The task =
Search the records for the word "Casino" and copy every line in which it occurs.
+++ Supplied material +++
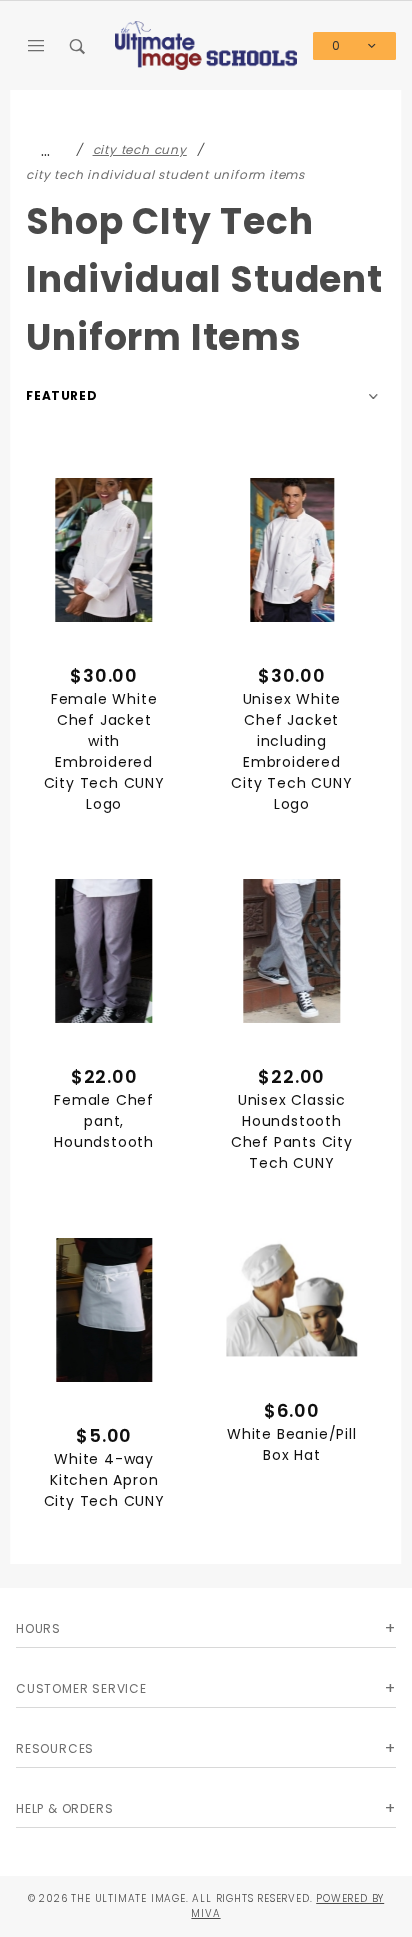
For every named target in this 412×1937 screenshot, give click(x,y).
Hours (38, 1628)
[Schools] (206, 44)
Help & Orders (64, 1808)
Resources (55, 1748)
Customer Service (81, 1688)
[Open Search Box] (79, 46)
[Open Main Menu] (37, 46)
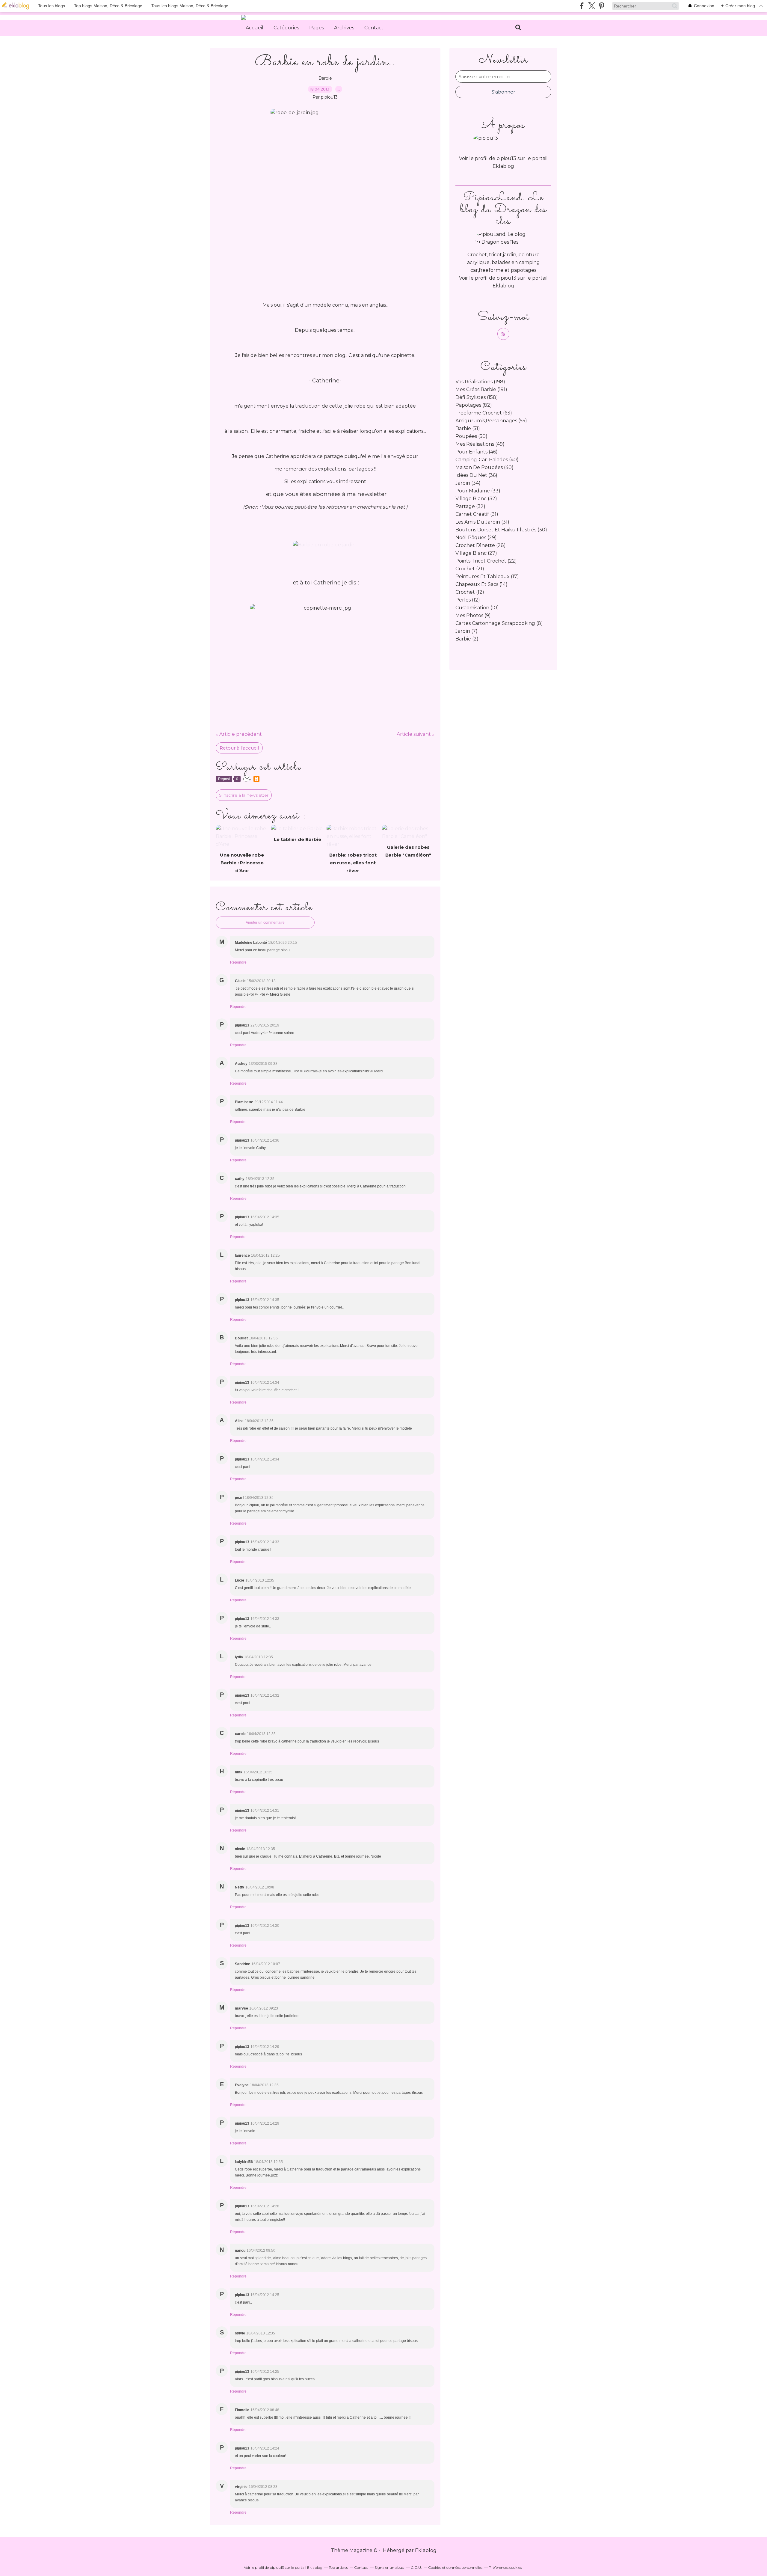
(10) (477, 608)
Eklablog (426, 2550)
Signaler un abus (389, 2567)
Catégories (286, 28)
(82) (473, 405)
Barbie (325, 78)
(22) (486, 561)
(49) (480, 444)
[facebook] (581, 5)
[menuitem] (254, 28)
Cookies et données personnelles (455, 2567)
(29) (476, 537)
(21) (469, 569)
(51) (467, 428)
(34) (468, 483)
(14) (481, 584)
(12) (469, 592)
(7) (466, 631)
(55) (491, 420)
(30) (501, 530)
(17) (487, 576)
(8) (499, 623)
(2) (466, 639)
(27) (476, 553)
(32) (476, 498)
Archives (344, 28)
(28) (480, 545)
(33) (477, 491)
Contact (374, 28)
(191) (481, 389)
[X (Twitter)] (591, 5)
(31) (476, 514)
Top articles (338, 2567)
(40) (487, 459)
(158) (476, 397)
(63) (483, 413)
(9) (473, 615)
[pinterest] (601, 5)
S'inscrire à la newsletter (243, 795)
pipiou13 (506, 278)
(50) (471, 436)
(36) (476, 475)
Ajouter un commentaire (265, 922)
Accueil (254, 28)
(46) (476, 452)
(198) (480, 382)
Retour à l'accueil (239, 748)
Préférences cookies (505, 2567)
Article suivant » (415, 734)
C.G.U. (416, 2567)
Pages (316, 28)
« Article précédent (239, 734)
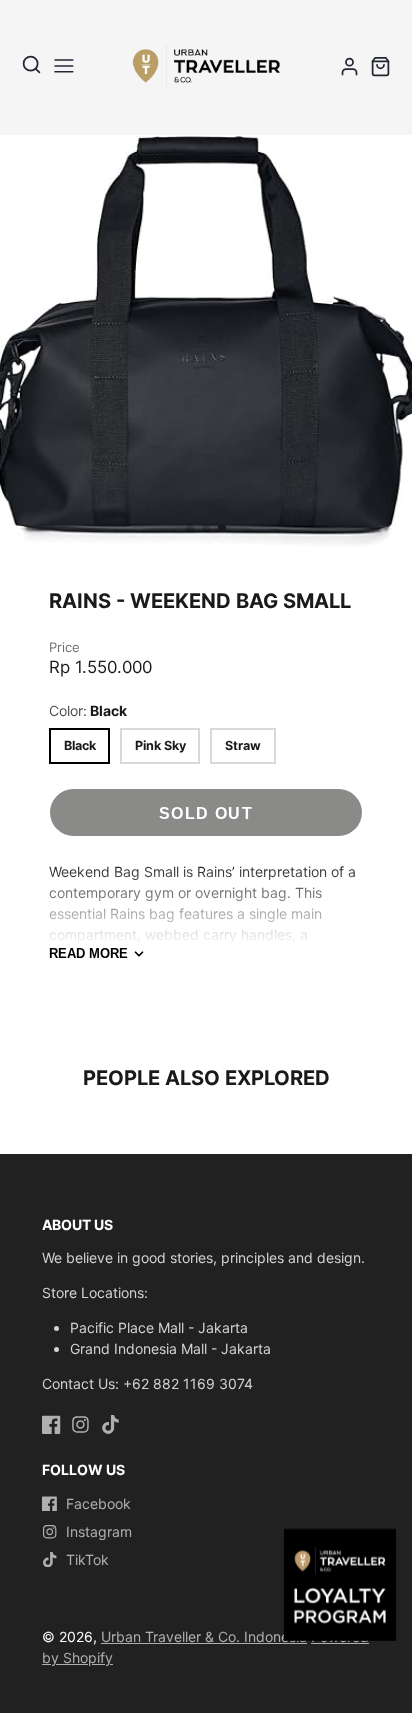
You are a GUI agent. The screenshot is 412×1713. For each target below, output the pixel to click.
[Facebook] (51, 1424)
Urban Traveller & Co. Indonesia (204, 1636)
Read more (88, 953)
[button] (190, 528)
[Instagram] (80, 1424)
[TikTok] (110, 1424)
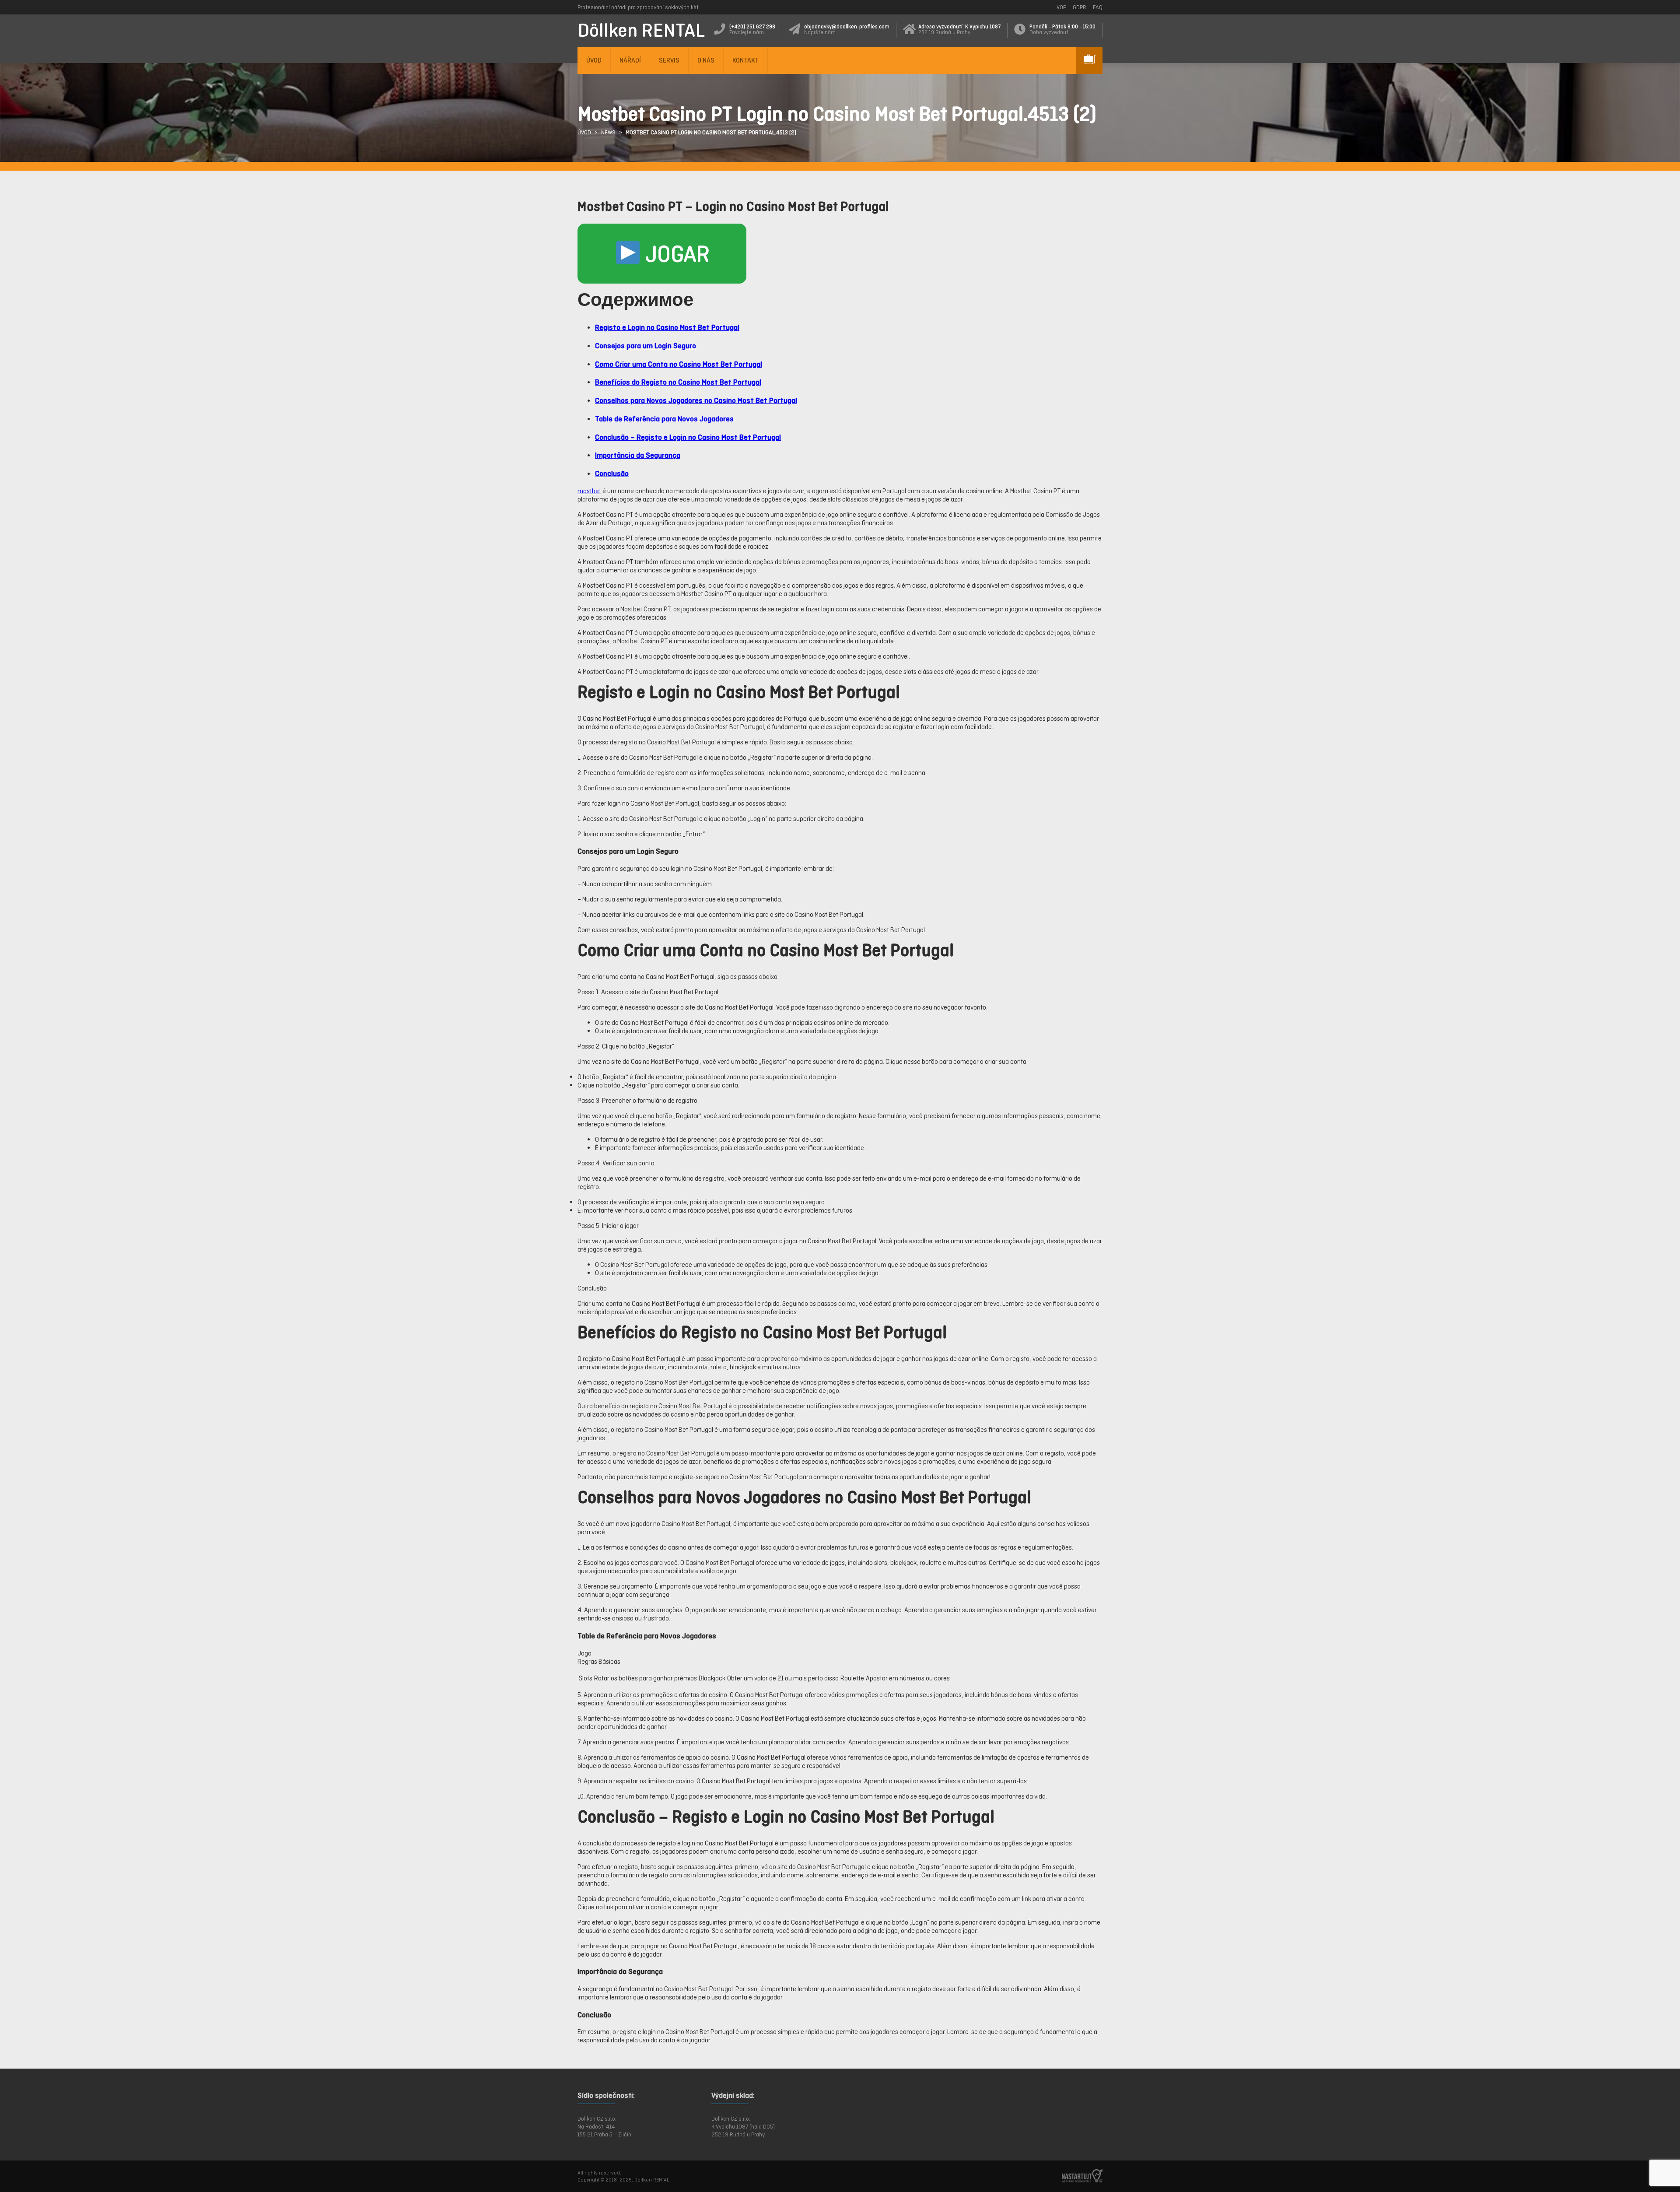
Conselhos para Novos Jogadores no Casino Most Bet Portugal (696, 400)
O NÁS (705, 60)
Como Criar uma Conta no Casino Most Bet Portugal (678, 364)
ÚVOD (594, 60)
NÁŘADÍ (630, 60)
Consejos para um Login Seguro (645, 345)
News (608, 132)
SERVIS (669, 60)
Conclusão (612, 473)
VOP (1061, 7)
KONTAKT (745, 60)
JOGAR (675, 253)
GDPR (1079, 7)
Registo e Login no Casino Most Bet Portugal (667, 327)
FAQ (1097, 7)
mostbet (589, 491)
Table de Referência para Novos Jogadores (664, 419)
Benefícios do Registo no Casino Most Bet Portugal (678, 382)
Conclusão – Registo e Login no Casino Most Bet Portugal (688, 437)
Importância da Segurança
+++
Written solution =
Conselhos para Novos Jogadores no Casino Most Bet Portugal (696, 400)
Como Criar uma Conta no Casino Most Bet Portugal (678, 364)
Registo e Login no Casino Most Bet Portugal (667, 327)
Benefícios do Registo no Casino Most Bet Portugal (678, 382)
Conclusão – Registo e Login no Casino Most Bet Portugal (688, 437)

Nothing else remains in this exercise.